## What you should do
Only the line with "Click Thêm hợp đồng button" and the lines after it, to the end of the data, should appear in the answer, each reproduced exactly.

[Stored data]
■ ■ ■ ■

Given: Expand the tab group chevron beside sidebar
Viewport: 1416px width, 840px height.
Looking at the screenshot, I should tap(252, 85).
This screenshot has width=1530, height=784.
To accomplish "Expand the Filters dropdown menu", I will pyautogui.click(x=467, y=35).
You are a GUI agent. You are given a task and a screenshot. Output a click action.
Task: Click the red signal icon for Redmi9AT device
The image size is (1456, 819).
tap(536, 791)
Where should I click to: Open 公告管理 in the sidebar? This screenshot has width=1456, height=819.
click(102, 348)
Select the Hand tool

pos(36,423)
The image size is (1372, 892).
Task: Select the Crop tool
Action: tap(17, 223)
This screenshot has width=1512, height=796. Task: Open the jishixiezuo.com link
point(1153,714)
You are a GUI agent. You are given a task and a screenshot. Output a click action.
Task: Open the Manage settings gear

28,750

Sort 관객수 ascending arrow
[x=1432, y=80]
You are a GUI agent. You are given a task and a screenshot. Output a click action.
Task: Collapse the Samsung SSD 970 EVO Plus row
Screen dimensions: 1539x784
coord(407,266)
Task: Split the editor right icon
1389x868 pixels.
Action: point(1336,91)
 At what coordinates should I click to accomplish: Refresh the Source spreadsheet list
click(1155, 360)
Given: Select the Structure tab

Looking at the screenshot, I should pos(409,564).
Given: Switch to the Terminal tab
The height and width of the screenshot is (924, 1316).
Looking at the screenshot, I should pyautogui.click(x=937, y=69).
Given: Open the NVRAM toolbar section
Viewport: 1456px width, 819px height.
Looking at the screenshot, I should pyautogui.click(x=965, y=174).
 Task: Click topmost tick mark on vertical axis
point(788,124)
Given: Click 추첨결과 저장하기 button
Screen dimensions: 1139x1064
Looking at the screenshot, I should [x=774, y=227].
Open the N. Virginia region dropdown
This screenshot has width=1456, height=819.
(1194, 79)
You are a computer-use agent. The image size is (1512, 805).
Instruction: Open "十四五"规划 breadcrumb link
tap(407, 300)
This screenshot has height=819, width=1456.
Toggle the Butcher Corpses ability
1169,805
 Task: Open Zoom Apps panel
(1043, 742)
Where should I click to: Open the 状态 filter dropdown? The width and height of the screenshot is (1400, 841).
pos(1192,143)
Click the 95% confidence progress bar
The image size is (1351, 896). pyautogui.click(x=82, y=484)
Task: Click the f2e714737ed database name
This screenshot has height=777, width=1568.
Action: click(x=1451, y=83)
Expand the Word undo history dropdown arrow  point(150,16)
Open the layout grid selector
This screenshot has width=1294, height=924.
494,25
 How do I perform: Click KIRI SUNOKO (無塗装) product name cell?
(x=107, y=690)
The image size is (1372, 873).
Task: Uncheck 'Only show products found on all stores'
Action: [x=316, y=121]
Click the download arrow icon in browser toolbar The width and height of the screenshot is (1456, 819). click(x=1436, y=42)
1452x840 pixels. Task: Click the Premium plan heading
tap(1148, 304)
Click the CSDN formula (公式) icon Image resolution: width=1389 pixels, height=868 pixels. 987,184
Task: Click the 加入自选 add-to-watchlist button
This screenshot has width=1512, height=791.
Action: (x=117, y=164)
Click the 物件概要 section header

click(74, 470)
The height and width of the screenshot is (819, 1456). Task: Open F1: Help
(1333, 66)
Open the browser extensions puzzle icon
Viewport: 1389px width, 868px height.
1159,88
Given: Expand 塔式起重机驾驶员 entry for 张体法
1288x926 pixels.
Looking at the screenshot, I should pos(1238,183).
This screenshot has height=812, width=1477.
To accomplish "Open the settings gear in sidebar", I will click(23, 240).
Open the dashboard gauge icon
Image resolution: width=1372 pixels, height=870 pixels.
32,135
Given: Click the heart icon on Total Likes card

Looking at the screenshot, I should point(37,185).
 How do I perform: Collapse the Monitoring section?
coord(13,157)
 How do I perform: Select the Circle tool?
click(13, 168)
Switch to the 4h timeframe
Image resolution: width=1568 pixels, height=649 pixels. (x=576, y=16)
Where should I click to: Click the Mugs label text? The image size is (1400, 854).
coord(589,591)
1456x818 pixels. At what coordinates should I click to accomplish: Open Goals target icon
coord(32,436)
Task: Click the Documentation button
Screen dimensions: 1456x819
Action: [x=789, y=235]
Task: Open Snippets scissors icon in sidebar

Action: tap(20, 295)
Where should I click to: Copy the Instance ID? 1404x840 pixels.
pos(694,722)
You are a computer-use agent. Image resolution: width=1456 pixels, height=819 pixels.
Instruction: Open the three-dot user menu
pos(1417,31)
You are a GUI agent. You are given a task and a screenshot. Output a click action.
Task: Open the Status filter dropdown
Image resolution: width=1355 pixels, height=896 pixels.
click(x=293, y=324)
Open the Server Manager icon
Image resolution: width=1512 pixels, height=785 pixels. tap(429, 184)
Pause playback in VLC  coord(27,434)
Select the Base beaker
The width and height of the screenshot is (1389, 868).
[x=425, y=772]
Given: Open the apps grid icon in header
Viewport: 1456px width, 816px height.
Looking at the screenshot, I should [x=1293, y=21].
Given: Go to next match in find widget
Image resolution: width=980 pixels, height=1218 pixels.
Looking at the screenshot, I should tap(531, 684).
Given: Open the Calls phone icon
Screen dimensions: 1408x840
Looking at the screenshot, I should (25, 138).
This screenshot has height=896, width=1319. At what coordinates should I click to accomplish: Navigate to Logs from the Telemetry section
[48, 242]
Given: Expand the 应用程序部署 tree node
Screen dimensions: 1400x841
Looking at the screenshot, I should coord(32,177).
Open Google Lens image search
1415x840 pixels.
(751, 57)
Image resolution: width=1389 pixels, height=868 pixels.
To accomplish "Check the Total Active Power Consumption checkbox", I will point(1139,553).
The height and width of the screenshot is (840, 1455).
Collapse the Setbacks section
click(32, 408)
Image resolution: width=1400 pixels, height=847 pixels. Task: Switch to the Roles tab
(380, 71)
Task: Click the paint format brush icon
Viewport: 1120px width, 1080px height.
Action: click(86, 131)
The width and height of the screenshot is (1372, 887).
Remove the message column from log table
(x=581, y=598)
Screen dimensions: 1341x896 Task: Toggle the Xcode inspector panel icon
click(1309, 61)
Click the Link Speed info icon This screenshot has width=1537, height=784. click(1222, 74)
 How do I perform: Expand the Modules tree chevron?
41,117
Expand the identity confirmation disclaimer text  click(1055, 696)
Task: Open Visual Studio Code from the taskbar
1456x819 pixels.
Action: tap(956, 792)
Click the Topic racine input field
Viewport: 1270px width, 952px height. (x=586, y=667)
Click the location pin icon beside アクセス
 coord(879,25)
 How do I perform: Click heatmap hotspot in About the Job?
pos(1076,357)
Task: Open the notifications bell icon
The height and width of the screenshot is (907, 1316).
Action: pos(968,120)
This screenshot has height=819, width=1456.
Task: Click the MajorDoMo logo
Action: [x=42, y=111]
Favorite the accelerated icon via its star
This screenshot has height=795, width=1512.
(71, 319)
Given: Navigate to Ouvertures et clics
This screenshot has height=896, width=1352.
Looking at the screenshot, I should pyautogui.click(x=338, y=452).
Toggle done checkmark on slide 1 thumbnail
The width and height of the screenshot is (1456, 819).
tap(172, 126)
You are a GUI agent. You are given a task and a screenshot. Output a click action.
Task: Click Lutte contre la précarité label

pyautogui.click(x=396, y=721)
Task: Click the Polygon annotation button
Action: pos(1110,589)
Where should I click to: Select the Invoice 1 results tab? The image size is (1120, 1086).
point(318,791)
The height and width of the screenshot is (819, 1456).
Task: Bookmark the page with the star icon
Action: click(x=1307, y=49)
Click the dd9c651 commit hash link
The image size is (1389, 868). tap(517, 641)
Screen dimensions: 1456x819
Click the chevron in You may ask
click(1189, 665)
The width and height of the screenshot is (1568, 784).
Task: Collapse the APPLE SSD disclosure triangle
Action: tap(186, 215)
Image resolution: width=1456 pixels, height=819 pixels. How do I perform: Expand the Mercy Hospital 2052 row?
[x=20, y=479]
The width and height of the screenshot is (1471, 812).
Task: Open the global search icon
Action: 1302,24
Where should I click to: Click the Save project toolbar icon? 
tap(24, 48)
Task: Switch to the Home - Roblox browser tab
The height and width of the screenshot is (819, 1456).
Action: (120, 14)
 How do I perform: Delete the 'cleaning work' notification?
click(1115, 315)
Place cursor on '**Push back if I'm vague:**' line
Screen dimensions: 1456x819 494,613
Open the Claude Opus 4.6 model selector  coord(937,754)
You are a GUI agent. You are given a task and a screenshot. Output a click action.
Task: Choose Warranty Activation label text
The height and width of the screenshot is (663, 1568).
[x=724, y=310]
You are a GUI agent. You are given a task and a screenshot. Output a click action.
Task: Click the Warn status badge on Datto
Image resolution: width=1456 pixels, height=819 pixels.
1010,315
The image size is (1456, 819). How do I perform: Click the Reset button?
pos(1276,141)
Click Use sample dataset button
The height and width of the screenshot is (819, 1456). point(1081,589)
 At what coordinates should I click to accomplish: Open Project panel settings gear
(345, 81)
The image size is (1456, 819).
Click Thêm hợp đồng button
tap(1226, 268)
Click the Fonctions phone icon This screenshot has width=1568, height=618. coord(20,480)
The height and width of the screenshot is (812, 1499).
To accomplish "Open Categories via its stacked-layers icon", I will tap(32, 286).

■ ■ ■ ■

## Result of the task
Click Thêm hợp đồng button
tap(1226, 268)
Click the Fonctions phone icon This screenshot has width=1568, height=618. coord(20,480)
The height and width of the screenshot is (812, 1499).
To accomplish "Open Categories via its stacked-layers icon", I will tap(32, 286).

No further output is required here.